American doctor, suffragist and philanthropist

Adah McMahan (January 12, 1869 – June 24, 1942) was an American doctor, suffragist and philanthropist who served as a physician during World War I. She founded the Women's Overseas Hospital alongside members of the American Medical Women's Association, and volunteered in France. She advocated for municipal suffrage and would go on to fund an annual scholarship context for women over the age of twenty at Indiana University, her Alma mater.

== Early life and education ==
McMahan was born on January 12, 1869, in Huntingburg, Indiana, to parents William Reed, a doctor, and Elizabeth Louise Helfrich McMahan. She graduated with a Bachelors of Arts in 1889, and her Masters of Arts in 1893, both from Indiana University. After a brief stint as a school teacher, she would return to Indiana University School of Medicine to begin her M.D, and would later transfer to the Women's Medical School of Northwestern University to graduate in 1857.

== Career ==
After graduating with her M.D, McMahan moved to Lafayette, Indiana, where she opened her medical practice, the Martha Home, which specialized in treating women's and children's' diseases.

She was an advocate for municipal suffrage, the appointment of women to municipal positions, and played an instrumental role in the appointment of a woman to the Lafayette School Board. She was politically active in Tippecanoe County, and greater Indiana, especially as one of the thirteen local women who held key leadership roles in the following three organisations: the Lafayette Charity Organization Society (LCOS), which would work to replace all-volunteer corps with professional social workers; the Free Kindergarten and Industrial School Association (FKISA); and the Martha Home.

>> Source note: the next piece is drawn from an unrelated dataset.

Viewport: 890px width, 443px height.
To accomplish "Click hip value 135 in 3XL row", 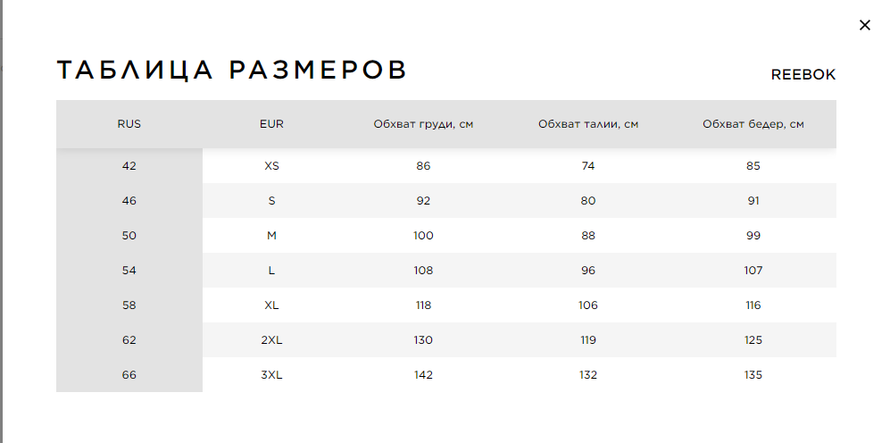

Women doctors were only permitted to assist the World War I effort if they volunteered as nurses. In response, McMahan and other doctors from the American Women's Medical Association created the Women's Overseas Hospital and assisted at the French government. On, August 31, 1918, McMahan began a stint at the Cempuis Military Hospital for Gassed Men and later worked at the Épinal-Vosges. She was discharged on April 28, 1919.